Vince Gill will mark a quarter of a century as a member of the Grand Ole Opry by playing two special concerts at the Opry House in Nashville in August.

The singer-songwriter and guitarist is one of the most-respected artists in country music, having won an armload of ACM and CMA Awards, as well as more Grammys than any other male country artist in history. He signed his first solo deal in Nashville in 1984, after stints in a band with Ricky Skaggs and backing both Emmylou Harris and Rosanne Cash, as well as a gig as the singer-guitarist in Pure Prairie League. He went on to a long string of hits that includes classics like "When I Call Your Name," "Tryin' to Get Over You," "Go Rest High on That Mountain," "I Still Believe in You" and many more. He is one of the youngest members ever inducted into the Country Music Hall of Fame.

Gill was inducted into the Grand Ole Opry on Aug, 10, 1991, and he will mark the 25th anniversary of that career honor with two special shows at the Opry on Sat., Aug. 13, 2016.

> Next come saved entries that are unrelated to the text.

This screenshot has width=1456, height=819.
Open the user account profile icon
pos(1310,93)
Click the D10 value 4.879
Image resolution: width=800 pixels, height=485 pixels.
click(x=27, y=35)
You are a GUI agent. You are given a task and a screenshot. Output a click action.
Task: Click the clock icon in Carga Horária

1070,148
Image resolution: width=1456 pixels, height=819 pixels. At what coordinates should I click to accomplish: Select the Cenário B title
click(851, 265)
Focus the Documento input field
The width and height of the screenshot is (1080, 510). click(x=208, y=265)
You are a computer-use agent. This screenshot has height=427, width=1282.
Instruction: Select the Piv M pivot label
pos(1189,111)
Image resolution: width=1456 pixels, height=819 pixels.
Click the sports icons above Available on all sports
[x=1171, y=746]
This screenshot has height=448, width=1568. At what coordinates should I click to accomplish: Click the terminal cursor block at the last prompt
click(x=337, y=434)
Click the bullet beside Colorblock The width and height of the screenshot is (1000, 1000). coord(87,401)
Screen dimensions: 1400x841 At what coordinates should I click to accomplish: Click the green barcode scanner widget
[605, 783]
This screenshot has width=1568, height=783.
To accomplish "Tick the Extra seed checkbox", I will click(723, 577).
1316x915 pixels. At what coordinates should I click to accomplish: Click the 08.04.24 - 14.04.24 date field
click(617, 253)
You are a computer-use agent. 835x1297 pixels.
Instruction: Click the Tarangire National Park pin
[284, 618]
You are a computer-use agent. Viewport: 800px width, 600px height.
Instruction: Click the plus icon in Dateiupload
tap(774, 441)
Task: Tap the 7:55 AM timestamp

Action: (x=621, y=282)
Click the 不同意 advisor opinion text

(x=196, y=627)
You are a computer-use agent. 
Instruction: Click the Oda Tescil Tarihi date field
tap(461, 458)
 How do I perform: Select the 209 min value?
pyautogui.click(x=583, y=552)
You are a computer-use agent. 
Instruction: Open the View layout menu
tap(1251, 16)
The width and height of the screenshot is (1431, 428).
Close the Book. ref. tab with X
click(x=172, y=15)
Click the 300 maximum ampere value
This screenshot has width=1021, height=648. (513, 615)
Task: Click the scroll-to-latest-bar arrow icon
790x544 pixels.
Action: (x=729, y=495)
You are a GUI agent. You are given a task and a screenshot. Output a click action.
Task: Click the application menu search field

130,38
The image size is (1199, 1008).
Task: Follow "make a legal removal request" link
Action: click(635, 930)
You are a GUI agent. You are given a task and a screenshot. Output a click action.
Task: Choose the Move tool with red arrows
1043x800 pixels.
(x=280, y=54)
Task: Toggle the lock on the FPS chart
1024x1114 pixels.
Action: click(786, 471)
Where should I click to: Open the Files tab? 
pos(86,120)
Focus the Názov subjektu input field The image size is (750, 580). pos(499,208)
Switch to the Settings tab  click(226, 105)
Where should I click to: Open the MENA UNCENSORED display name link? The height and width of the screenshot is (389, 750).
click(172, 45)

“We’re excited both about Vince’s recording coming out next month and about celebrating his entire Opry career to date later this year,” Opry Vice President and General Manager Pete Fisher says in a press release. “We’ve had a preview of some of Vince’s new music at the Opry over the past few months, and it has been a reminder of why he has been an award-winning artist and a favorite of fans and fellow artists alike for more than a quarter century.”

Gill is slated to release his next album, Down to My Last Bad Habit, on Feb. 12, and autographed copies are currently for available for purchase exclusively via the Opry's website along with tickets to the two August performances. He will reunite with Lyle Lovett beginning Feb. 17 for their 13-city Songs and Stories Tour.